Un movimento ci farebbe bene, e probabilmente tra i grandi nomi del Novecento quello che meglio farebbe è quello di Camus, che ritengo sottoscriverebbe il Documento per la fratellanza umana firmato da papa Francesco e dall’iman di al-Azhar lì dove dice: «In nome degli orfani, delle vedove, dei rifugiati e degli esiliati dalle loro dimore e dai loro paesi; di tutte le vittime delle guerre, delle persecuzioni e delle ingiustizie; dei deboli, di quanti vivono nella paura, dei prigionieri di guerra e dei torturati in qualsiasi parte del mondo, senza distinzione alcuna. In nome dei popoli che hanno perso la sicurezza, la pace e la comune convivenza, divenendo vittime delle distruzioni, delle rovine e delle guerre. In nome della fratellanza umana che abbraccia tutti gli uomini, li unisce e li rende uguali».

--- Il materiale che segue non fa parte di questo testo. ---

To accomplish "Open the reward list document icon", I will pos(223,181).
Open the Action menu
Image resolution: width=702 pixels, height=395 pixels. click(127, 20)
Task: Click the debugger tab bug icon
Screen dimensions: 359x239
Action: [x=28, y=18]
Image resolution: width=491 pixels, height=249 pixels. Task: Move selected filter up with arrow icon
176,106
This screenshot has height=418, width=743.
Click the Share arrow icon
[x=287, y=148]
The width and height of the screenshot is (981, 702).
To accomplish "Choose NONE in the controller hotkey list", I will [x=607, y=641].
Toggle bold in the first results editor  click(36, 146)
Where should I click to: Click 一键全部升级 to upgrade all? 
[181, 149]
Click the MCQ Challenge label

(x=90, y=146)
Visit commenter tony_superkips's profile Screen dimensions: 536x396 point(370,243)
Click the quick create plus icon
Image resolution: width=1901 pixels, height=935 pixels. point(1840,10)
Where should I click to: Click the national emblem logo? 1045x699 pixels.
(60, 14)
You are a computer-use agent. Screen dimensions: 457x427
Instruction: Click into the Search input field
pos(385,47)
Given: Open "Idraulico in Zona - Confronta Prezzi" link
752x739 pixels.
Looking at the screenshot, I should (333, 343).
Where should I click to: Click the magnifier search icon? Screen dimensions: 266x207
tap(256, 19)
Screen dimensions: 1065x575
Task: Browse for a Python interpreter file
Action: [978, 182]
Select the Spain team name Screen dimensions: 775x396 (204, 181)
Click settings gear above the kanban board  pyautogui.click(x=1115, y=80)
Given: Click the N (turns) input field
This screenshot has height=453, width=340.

Camus riletto oggi potrebbe aiutare molto un dialogo tra diversi che sanno rispettarsi oltre a portare l’indispensabile contributo cattolico al possibile movimento che ha dimostrato la sua sensibilità ai testimoni disarmati. Si dice che assistiamo ad un risveglio che non ha a che fare soltanto con Gaza; Gaza è l’immagine, la sintesi, il simbolo dell’ingiustizia rifiutata; a me sembra nel nome della fratellanza e della nonviolenza attiva. Il confronto tra Camus e Sartre è per molti versi legato al passato, ma contiene riferimenti filosofici molto attuali.
Tratto conseguente a quanto ricordato è l’impossibilità di uccidere, pena morire; l’uomo in rivolta teorizzato dal Camus al massimo offre la sua vita, non quella altrui. Camus sapeva bene che la storia dell’uomo in rivolta era una storia di fallimenti. Ma per procedere sceglieva «la misura», quello che chiamava pensiero mediterraneo, un pensiero questo che definiva in sé misurato, offrendo una soluzione relativa, una giustizia relativa, quella possibile perché capace di evitare gli estremi; questo a suo avviso poteva consentire all’uomo in rivolta di non perdersi, indicando la sola realtà morale accettabile.
Non so dire se emerga davvero un movimento, alcuni ne avvertono la possibilità. Confidare in un incontro nel quale conoscersi e riconoscersi per la fratellanza umana è però una necessità, soprattutto per i giovani che sono la risorsa per un nostro futuro. In questo senso credo importante andare a verificare, a incontrare, magari accompagnare, orientare.